Читаем Восхождение, или Жизнь Шаляпина полностью

16 августа ставили в Нижнем Новгороде «Моцарта и Сальери», театр был переполнен. Увидеть Шаляпина в партии Тонио в «Паяцах», необычной для его голоса, тоже представлялось заманчивым.

«Нижегородский листок» и «Волгарь» дали пространные отзывы об этом спектакле, снова выделяя Шаляпина, его исключительную роль как оперного актера, сумевшего покорить слушателей и своей музыкальностью, и тонким психологическим переживанием в сцене встречи Сальери с Моцартом.

Опера «Паяцы» прошла бледнее, чем предполагалось. Отзывы о постановке самые разноречивые. Шаляпин отошел от традиционного исполнения и создал трагическую маску страдающего актера, и это кое-кому показалось «малоинтересным». Другие считали, что «знаменитый пролог в исполнении г. Шаляпина впервые показал нам все ресурсы этой оригинальной, трагической речи в защиту прав человека», что «г. Шаляпин создал яркий образ Тонио, влюбленного предателя-шута, искреннего в любви и гнусного в предательстве». («Нижегородский листок», 19 августа 1902 года. А.Ш.)

Исходные данные:
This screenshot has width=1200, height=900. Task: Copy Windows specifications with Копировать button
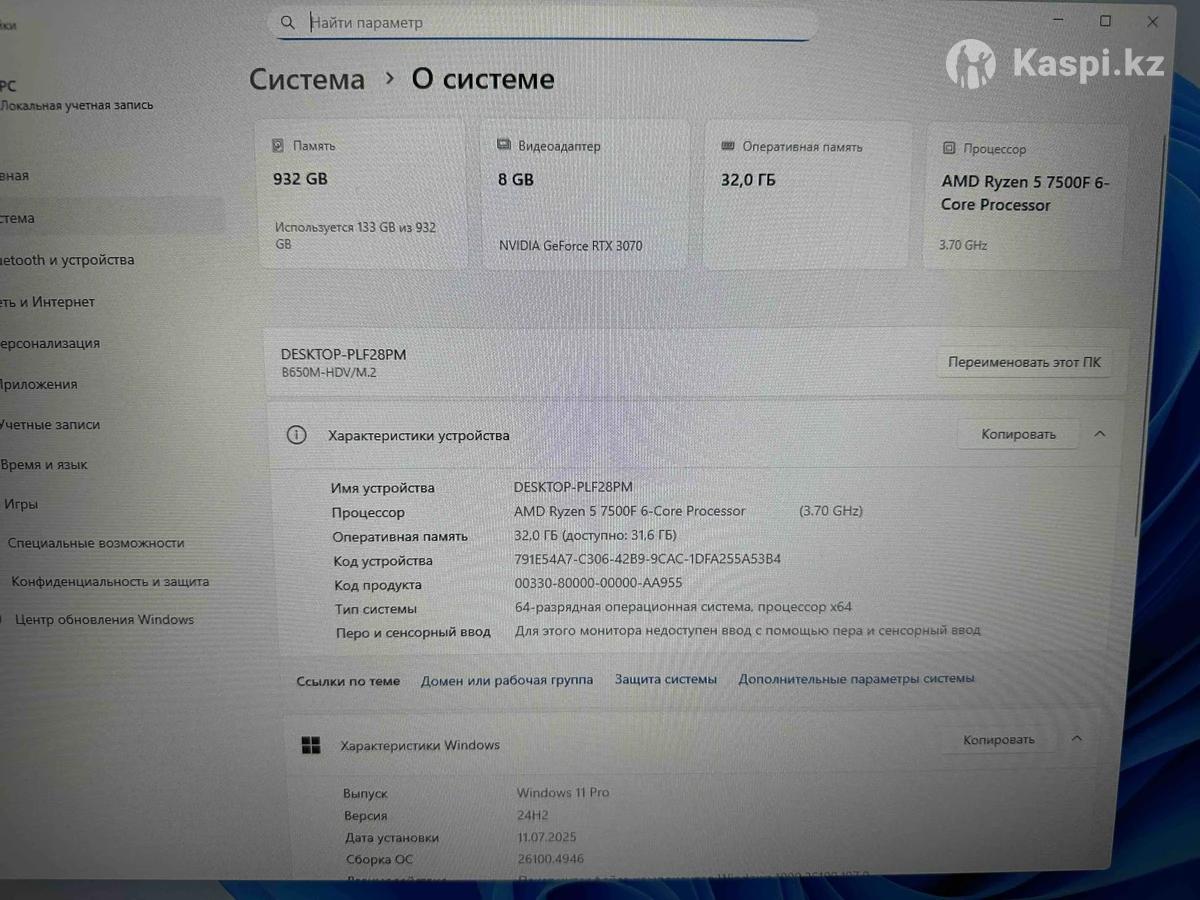tap(998, 740)
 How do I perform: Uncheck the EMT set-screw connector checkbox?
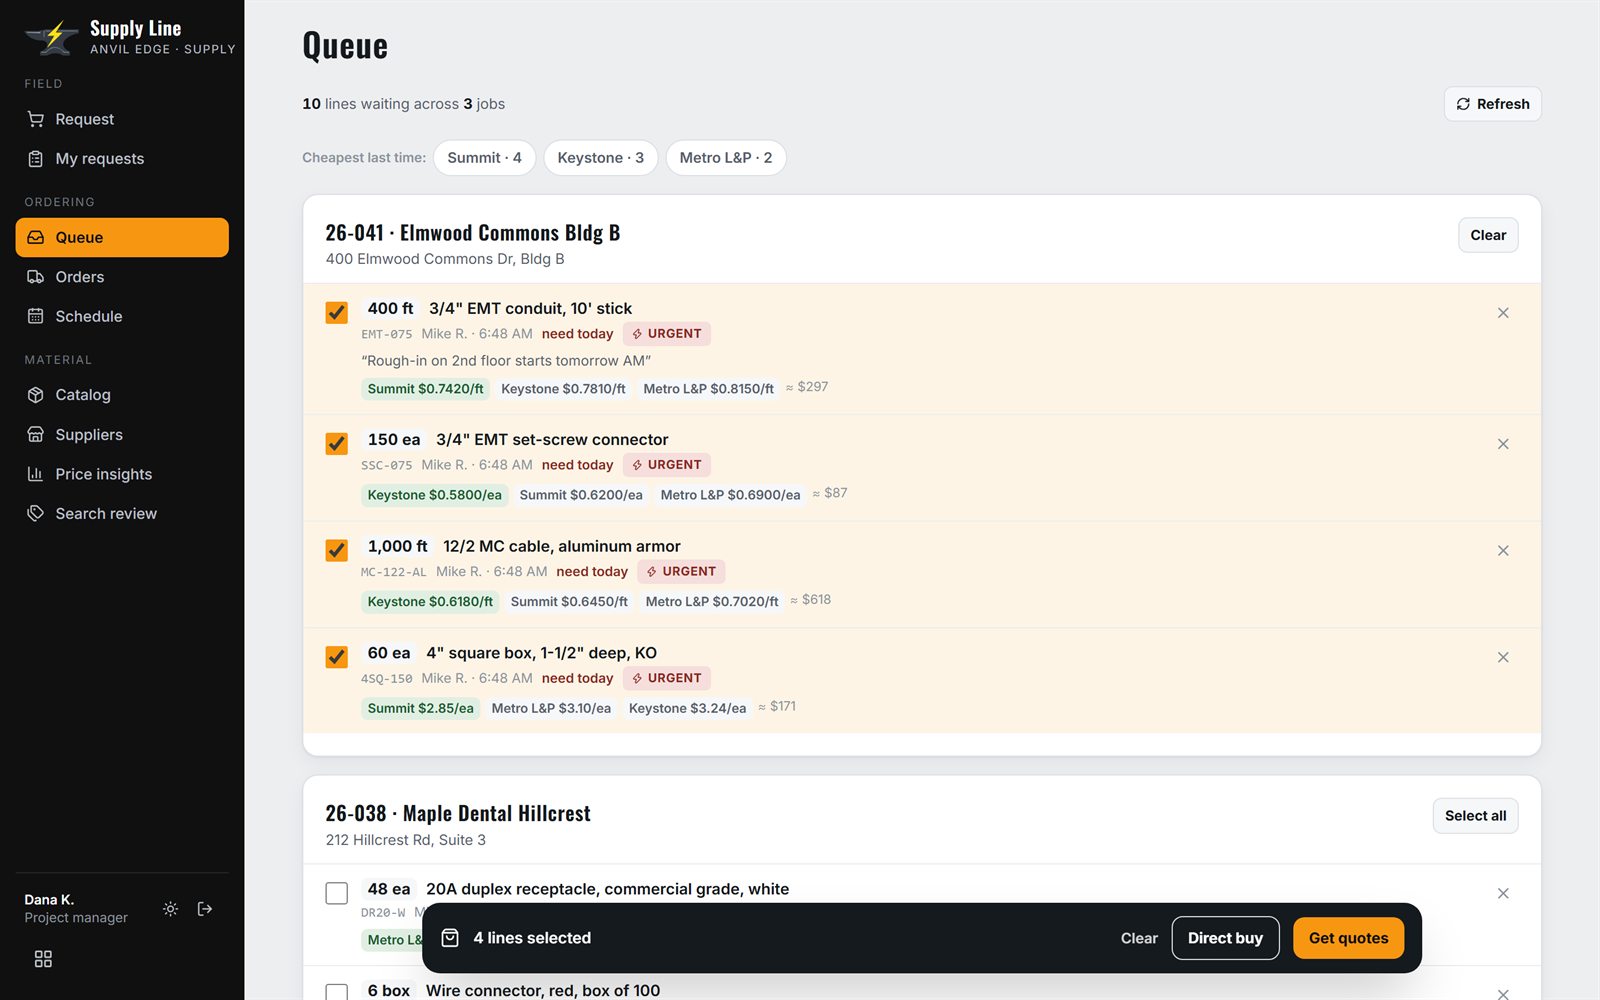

Условие задачи:
Перепишите слово в слово весь предложенный текст о Шаляпине.

Ожидаемый ответ:
Читаем Восхождение, или Жизнь Шаляпина полностью

16 августа ставили в Нижнем Новгороде «Моцарта и Сальери», театр был переполнен. Увидеть Шаляпина в партии Тонио в «Паяцах», необычной для его голоса, тоже представлялось заманчивым.

«Нижегородский листок» и «Волгарь» дали пространные отзывы об этом спектакле, снова выделяя Шаляпина, его исключительную роль как оперного актера, сумевшего покорить слушателей и своей музыкальностью, и тонким психологическим переживанием в сцене встречи Сальери с Моцартом.

Опера «Паяцы» прошла бледнее, чем предполагалось. Отзывы о постановке самые разноречивые. Шаляпин отошел от традиционного исполнения и создал трагическую маску страдающего актера, и это кое-кому показалось «малоинтересным». Другие считали, что «знаменитый пролог в исполнении г. Шаляпина впервые показал нам все ресурсы этой оригинальной, трагической речи в защиту прав человека», что «г. Шаляпин создал яркий образ Тонио, влюбленного предателя-шута, искреннего в любви и гнусного в предательстве». («Нижегородский листок», 19 августа 1902 года. А.Ш.)